Sometimes all you can do is laugh
Laughing at a situation has, at times, seemed better than crying. It lets out some of that fear, to feel a bit more ready to face difficulties. Self-deprecating humour lets me mock life’s craziness. Maybe that’s a coping mechanism that only emerges on occasions. But when my mind leans towards humour, it feels good.
We can laugh when still taking things seriously. Mocking something is different to trivialising it. My attitude in such a situation becomes, “This is so big, so serious, it’s rather ridiculous.” Or it could sound like this, “How on earth did we get into this dilemma!” There’s courage in tackling the fear with a new alternative emotion.
One step at a time
We all face a difficulty that seems too big. It could be many steps on a long journey. There could be a huge pile of papers or many hours of work on a project. We may feel buried in lots of details. Whenever I become overwhelmed by the volume of something, I take it a step at a time. I can move forward when just feeling scared of one little section, instead of fearing the whole big picture.
My most recent big difficult task involved moving into a house. We both felt scared of the many things to get done. I found my courage by facing one chore at a time. There was an endless list of tasks. We needed to move possessions out of the old place and into the new place. Maintenance was required for the yard and internal rooms. We needed to install extra facilities such as internet. The easy reaction would involve becoming overwhelmed and then avoiding everything. Then nothing would get done. But did we have to achieve every milestone all at once? No. We slowly faced each individual item on the checklist. We overcame the fear of one small task, then the next small scary task. Then after a while, the list was smaller and less overwhelming.
The only way to go is forward
I see two kinds of challenges. There are situations we can avoid or get out of. Then we’re required to experience other situations whether we want to or not.
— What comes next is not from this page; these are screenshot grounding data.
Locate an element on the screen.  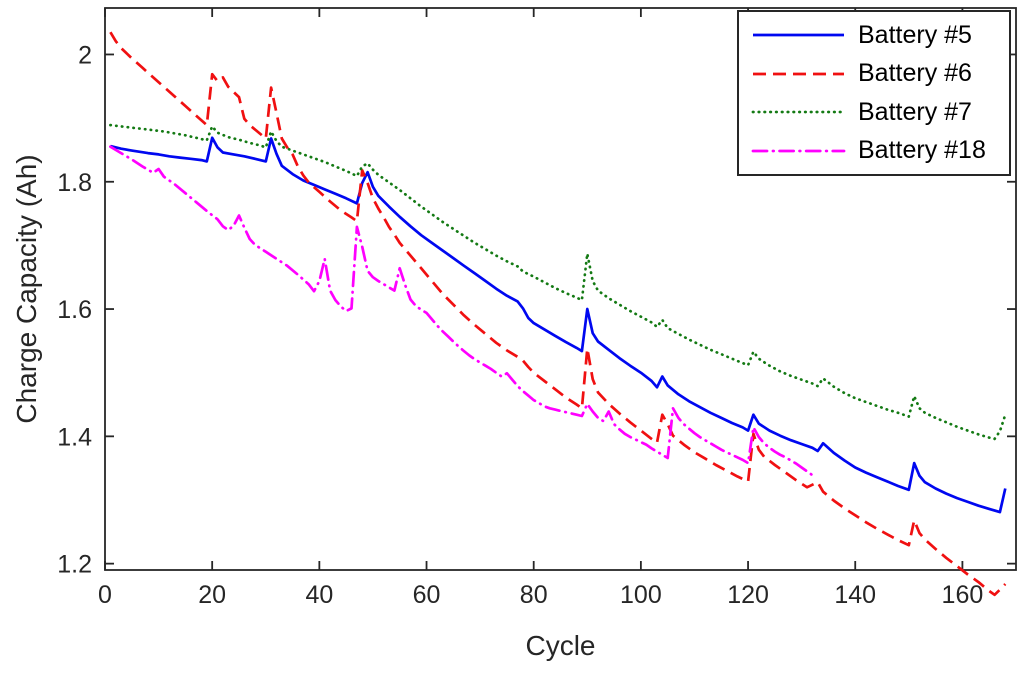
legend-label-battery-5: Battery #5 is located at coordinates (915, 34).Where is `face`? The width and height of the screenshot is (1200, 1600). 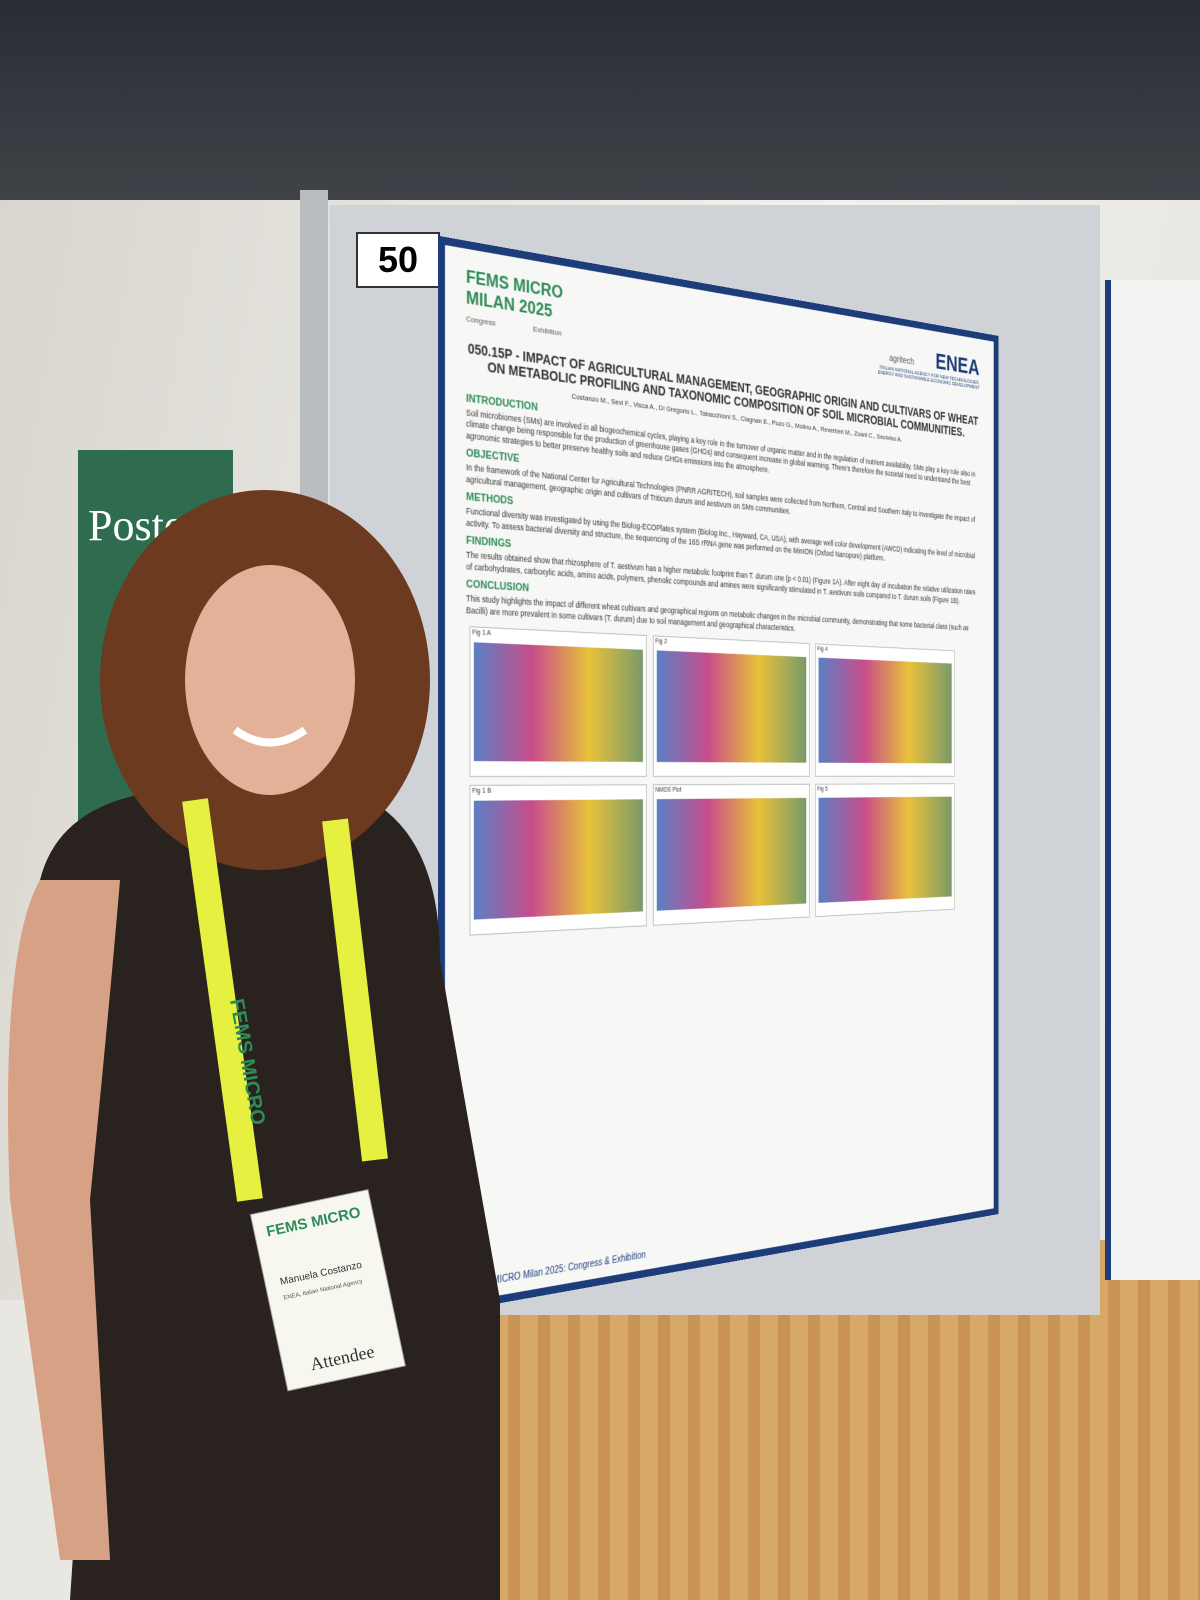 face is located at coordinates (270, 680).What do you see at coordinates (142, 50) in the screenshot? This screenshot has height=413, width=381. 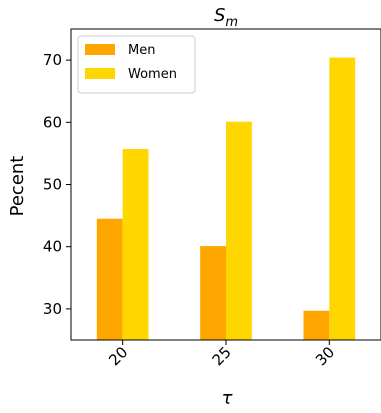 I see `legend-label-men: Men` at bounding box center [142, 50].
When the only way to move is forward, that forces me to push past the fear. Let’s use pregnancy as an example again. I had a choice about whether to become pregnant or not. But within my personal beliefs, once I had became pregnant, I was going to become a parent regardless of my emotions. It was going to happen. Sure, I could have avoided preparation to avoid that scared feeling. But reality would catch up with me eventually. It was now or later, not now or never. I started moving beyond the emotion when realising fear wouldn’t make this go away.
Staying or quitting for the right reasons
Plenty of life events give us an out. I like to check whether I want to leave because I’m scared, or because an environment really isn’t right for me. That discovery can take time.
Staying can be worth the pain for the right reasons. I once stayed in a community role that didn’t make me happy. Why did I stay? I wanted to complete the session. It wasn’t easy. I could have left early. But there was an end in sight.
Utilitarian motives could be stronger reasons to continue exhausting tasks. We can be courageous when serving others. In efforts that will truly benefit other people, the sacrifice can be worth it. Although don’t lose yourself to everyone else. Put your life mask on first. You can feel scared. But you should be surviving and well enough to actually be helpful. If we’re too worn out, we don’t have the energy to serve the greater good. So gain an energetic courage and do what you can.
Every situation requires fresh ways to find courage
Let’s discover new ways to be courageous during each new adventure. Humour could ease the pain in some circumstances. When other difficulties are big collections of small challenges, we can break down those chunks so the fear also seems smaller. If there’s a good moral reason to persevere through a situation, courage can get you through.